**Required work:** List every line of the items below that contains the string "height", taking case into account.

**Information provided:**
.....
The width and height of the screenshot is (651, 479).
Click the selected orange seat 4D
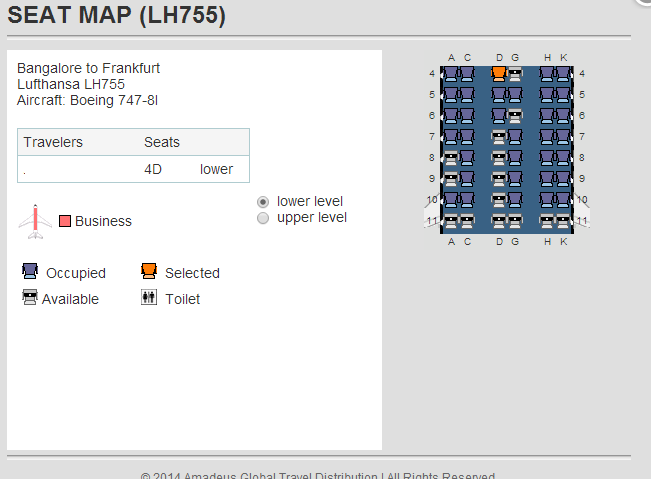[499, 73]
.....
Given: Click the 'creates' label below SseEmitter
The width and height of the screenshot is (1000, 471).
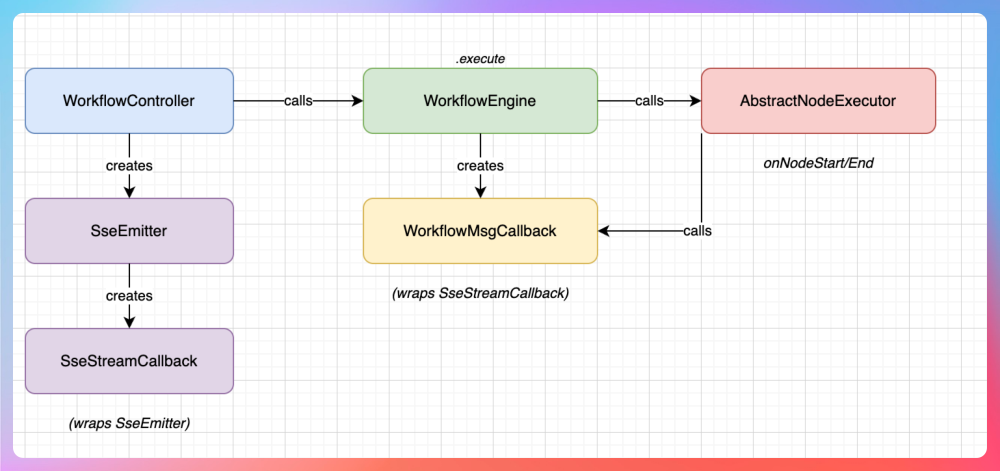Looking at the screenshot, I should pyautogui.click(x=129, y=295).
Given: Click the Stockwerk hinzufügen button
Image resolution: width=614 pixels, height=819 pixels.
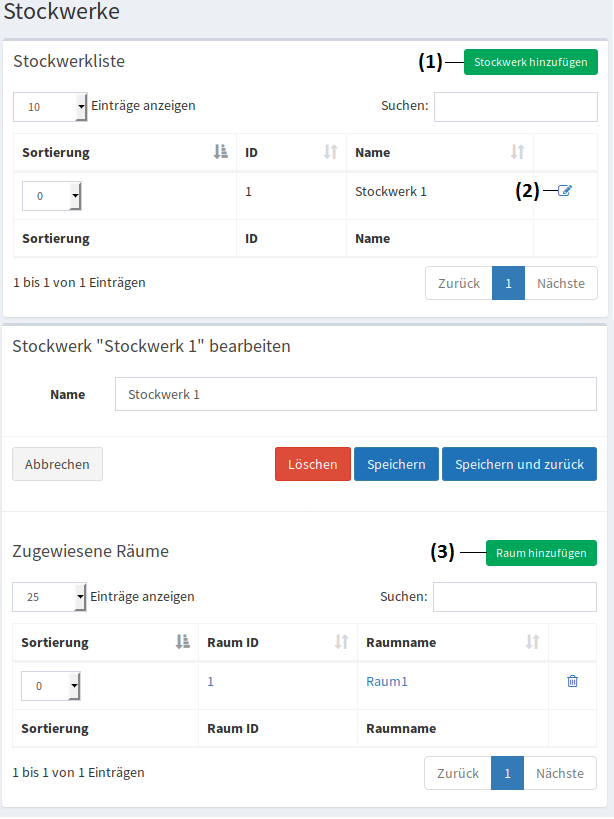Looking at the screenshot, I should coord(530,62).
.....
**Task result:**
The width and height of the screenshot is (651, 479).
The width and height of the screenshot is (1000, 471).
Image resolution: width=614 pixels, height=819 pixels.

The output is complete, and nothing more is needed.